JOB = Return, word for word, the items from the line containing "What do you see at coordinates (669, 260)" through the line containing "center [1054, 304].", including both of those lines, and nothing else.
※ ※ ※
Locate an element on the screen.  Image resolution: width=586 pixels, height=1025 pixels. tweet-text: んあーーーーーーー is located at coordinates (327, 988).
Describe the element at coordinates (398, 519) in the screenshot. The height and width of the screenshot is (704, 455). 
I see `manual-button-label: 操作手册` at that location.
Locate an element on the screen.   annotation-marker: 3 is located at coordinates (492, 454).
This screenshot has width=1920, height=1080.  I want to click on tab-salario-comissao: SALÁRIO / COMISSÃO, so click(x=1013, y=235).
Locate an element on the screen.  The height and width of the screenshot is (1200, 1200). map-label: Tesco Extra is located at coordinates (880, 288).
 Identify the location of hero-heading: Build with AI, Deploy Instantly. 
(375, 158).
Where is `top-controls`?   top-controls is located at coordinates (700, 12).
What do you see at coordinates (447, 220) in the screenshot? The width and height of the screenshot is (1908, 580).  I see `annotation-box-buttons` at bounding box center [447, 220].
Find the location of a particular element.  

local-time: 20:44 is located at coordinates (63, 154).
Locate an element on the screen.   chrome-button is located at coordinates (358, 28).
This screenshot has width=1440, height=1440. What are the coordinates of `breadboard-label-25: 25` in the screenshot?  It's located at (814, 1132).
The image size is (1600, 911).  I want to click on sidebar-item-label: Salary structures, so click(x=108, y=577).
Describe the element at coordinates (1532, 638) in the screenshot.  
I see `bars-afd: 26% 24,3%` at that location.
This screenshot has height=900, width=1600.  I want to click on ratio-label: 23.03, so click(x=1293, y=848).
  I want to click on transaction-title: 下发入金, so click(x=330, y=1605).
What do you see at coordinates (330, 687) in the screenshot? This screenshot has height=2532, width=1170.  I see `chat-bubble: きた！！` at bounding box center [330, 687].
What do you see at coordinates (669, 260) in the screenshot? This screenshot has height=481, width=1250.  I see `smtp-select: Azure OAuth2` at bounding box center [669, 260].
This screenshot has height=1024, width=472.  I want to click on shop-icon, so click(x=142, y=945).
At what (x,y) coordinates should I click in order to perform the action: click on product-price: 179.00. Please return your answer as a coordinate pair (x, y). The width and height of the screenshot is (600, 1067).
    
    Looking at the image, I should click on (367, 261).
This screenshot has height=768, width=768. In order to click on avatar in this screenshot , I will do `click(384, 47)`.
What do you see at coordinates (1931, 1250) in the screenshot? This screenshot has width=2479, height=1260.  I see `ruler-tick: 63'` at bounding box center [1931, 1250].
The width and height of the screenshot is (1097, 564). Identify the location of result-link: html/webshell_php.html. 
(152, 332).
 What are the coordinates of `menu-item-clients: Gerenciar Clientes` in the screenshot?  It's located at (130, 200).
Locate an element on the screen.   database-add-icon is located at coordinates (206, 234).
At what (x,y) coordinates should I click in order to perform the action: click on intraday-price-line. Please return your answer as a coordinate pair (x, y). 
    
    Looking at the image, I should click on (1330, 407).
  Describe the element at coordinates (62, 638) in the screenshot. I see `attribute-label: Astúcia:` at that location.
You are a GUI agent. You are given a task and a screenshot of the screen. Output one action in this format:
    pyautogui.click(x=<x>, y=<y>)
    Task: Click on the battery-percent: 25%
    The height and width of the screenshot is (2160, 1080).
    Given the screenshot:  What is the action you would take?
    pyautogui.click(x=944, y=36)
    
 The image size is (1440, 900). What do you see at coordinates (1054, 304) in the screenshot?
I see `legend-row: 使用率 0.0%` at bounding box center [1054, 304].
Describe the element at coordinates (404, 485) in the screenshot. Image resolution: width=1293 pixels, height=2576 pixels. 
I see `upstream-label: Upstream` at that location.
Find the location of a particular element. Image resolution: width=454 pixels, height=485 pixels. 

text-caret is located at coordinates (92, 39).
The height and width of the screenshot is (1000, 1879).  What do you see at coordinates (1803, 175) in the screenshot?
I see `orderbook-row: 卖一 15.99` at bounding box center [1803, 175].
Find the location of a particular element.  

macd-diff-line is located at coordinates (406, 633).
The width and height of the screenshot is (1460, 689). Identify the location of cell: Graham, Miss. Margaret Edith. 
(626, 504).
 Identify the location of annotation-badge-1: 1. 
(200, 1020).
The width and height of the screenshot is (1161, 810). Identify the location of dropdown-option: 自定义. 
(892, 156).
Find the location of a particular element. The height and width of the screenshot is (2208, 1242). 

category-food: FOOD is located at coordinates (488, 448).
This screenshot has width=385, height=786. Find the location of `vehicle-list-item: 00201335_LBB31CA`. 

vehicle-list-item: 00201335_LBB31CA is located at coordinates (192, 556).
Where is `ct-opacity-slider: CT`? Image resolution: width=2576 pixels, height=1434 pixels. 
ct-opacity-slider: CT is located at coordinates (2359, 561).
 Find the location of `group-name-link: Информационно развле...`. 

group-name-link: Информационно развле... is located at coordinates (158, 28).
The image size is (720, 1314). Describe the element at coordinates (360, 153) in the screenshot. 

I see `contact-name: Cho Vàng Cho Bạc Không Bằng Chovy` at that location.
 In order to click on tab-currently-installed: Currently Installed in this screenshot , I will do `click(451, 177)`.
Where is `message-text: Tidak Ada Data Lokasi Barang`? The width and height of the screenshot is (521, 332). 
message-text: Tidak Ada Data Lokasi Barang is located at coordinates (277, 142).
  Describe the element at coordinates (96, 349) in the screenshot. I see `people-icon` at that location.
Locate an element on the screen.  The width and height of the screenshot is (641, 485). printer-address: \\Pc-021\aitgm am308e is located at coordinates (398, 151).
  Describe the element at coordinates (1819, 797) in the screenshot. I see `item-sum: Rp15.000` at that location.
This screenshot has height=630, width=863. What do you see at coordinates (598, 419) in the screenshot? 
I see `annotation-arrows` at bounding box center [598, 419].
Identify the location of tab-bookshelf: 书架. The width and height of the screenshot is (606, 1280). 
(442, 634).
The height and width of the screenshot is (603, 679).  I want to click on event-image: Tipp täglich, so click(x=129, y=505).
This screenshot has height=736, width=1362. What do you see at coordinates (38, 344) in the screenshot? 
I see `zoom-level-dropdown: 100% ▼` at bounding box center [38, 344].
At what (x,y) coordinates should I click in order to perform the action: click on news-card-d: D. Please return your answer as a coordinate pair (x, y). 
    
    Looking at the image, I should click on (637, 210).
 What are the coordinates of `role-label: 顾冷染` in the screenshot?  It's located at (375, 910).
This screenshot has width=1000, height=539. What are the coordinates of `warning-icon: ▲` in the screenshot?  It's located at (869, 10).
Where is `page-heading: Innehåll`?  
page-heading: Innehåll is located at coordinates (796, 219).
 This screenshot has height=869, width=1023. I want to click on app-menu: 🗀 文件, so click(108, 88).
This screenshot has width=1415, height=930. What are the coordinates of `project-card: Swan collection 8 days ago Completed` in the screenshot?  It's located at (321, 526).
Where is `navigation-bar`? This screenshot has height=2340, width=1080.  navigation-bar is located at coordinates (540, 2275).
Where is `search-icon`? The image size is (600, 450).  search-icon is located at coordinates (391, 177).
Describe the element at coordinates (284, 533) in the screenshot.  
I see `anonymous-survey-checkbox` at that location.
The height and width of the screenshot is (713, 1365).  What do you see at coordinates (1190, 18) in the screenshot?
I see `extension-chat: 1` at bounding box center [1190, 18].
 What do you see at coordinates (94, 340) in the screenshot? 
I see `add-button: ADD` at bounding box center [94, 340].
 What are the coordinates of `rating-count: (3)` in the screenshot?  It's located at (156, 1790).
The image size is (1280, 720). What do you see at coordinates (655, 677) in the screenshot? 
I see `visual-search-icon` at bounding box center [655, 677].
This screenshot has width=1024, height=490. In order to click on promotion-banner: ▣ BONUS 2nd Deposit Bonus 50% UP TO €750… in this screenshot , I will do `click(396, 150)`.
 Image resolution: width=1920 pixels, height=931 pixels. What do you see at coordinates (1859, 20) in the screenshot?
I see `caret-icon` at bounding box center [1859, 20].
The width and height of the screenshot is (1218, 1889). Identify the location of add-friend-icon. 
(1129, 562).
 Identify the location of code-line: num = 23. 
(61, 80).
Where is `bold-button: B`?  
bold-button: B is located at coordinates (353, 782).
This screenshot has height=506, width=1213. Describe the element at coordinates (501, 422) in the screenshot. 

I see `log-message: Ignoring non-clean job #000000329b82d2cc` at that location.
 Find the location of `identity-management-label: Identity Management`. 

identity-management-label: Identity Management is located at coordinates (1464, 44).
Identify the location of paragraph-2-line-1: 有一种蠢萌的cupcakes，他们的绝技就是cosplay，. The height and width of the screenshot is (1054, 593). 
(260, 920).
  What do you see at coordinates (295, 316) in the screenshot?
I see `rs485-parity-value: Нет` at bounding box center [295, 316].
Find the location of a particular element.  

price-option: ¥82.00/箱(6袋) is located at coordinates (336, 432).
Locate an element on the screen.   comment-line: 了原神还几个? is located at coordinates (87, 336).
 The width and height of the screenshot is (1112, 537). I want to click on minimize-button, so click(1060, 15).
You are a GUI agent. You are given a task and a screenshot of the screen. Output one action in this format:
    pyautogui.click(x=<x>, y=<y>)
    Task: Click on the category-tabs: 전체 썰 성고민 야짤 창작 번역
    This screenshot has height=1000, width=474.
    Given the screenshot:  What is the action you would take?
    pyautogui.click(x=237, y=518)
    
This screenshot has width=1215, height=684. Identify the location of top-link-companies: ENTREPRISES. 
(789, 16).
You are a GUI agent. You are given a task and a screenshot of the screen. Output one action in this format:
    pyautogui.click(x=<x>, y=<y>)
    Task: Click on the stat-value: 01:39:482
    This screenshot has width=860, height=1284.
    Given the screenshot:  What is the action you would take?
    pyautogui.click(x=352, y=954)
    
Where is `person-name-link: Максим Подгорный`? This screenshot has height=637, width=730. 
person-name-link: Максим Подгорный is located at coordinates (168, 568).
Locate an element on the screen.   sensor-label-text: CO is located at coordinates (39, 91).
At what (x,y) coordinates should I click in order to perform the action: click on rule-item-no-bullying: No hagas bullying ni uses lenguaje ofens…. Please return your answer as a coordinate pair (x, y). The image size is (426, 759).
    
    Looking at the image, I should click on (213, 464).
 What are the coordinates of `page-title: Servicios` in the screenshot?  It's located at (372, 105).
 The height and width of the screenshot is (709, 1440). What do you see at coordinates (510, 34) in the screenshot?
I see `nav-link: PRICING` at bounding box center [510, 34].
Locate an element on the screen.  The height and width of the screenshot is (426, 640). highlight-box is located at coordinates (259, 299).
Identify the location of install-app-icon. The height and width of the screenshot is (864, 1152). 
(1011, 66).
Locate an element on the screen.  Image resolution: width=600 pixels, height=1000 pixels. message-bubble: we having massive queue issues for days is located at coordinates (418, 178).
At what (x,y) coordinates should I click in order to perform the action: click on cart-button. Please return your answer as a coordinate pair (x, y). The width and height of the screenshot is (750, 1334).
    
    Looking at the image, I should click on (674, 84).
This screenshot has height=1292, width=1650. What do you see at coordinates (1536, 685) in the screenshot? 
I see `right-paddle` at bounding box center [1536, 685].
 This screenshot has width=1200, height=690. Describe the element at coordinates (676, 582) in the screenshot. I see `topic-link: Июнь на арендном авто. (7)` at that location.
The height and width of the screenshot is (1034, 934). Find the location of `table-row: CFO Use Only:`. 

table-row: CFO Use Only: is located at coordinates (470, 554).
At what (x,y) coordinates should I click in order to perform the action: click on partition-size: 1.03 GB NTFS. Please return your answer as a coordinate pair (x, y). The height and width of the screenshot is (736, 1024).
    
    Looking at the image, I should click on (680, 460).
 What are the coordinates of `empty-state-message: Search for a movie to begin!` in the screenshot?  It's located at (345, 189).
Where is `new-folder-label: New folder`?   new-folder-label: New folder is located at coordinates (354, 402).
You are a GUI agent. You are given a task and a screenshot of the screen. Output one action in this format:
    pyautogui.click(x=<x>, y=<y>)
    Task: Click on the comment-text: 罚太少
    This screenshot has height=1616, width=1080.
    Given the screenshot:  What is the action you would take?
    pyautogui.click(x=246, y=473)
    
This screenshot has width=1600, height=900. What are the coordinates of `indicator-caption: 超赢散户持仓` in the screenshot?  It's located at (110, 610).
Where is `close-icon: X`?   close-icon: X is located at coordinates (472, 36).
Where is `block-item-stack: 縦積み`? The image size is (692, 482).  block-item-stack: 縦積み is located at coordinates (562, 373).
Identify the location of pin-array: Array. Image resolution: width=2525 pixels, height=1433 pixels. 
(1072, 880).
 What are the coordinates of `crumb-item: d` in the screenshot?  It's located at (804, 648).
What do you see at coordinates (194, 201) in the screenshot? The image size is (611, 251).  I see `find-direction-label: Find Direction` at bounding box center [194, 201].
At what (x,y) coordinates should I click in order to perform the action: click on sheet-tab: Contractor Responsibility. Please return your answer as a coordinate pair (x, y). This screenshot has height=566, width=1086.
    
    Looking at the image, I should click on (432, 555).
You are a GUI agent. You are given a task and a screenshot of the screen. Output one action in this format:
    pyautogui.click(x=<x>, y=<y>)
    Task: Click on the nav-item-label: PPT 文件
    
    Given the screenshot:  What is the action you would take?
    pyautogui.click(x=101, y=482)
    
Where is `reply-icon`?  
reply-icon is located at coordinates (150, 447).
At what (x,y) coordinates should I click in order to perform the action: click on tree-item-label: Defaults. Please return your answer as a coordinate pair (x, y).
※ ※ ※
WRITTEN REPLY =
What do you see at coordinates (669, 260) in the screenshot? This screenshot has height=481, width=1250.  I see `smtp-select: Azure OAuth2` at bounding box center [669, 260].
This screenshot has height=1024, width=472.  I want to click on shop-icon, so click(x=142, y=945).
At what (x,y) coordinates should I click in order to perform the action: click on product-price: 179.00. Please return your answer as a coordinate pair (x, y). The width and height of the screenshot is (600, 1067).
    
    Looking at the image, I should click on (367, 261).
This screenshot has height=768, width=768. In order to click on avatar in this screenshot , I will do `click(384, 47)`.
What do you see at coordinates (1931, 1250) in the screenshot? This screenshot has width=2479, height=1260.  I see `ruler-tick: 63'` at bounding box center [1931, 1250].
The width and height of the screenshot is (1097, 564). Identify the location of result-link: html/webshell_php.html. 
(152, 332).
 What are the coordinates of `menu-item-clients: Gerenciar Clientes` in the screenshot?  It's located at (130, 200).
Locate an element on the screen.   database-add-icon is located at coordinates (206, 234).
At what (x,y) coordinates should I click in order to perform the action: click on intraday-price-line. Please return your answer as a coordinate pair (x, y). 
    
    Looking at the image, I should click on (1330, 407).
  Describe the element at coordinates (62, 638) in the screenshot. I see `attribute-label: Astúcia:` at that location.
You are a GUI agent. You are given a task and a screenshot of the screen. Output one action in this format:
    pyautogui.click(x=<x>, y=<y>)
    Task: Click on the battery-percent: 25%
    The height and width of the screenshot is (2160, 1080).
    Given the screenshot:  What is the action you would take?
    pyautogui.click(x=944, y=36)
    
 The image size is (1440, 900). What do you see at coordinates (1054, 304) in the screenshot?
I see `legend-row: 使用率 0.0%` at bounding box center [1054, 304].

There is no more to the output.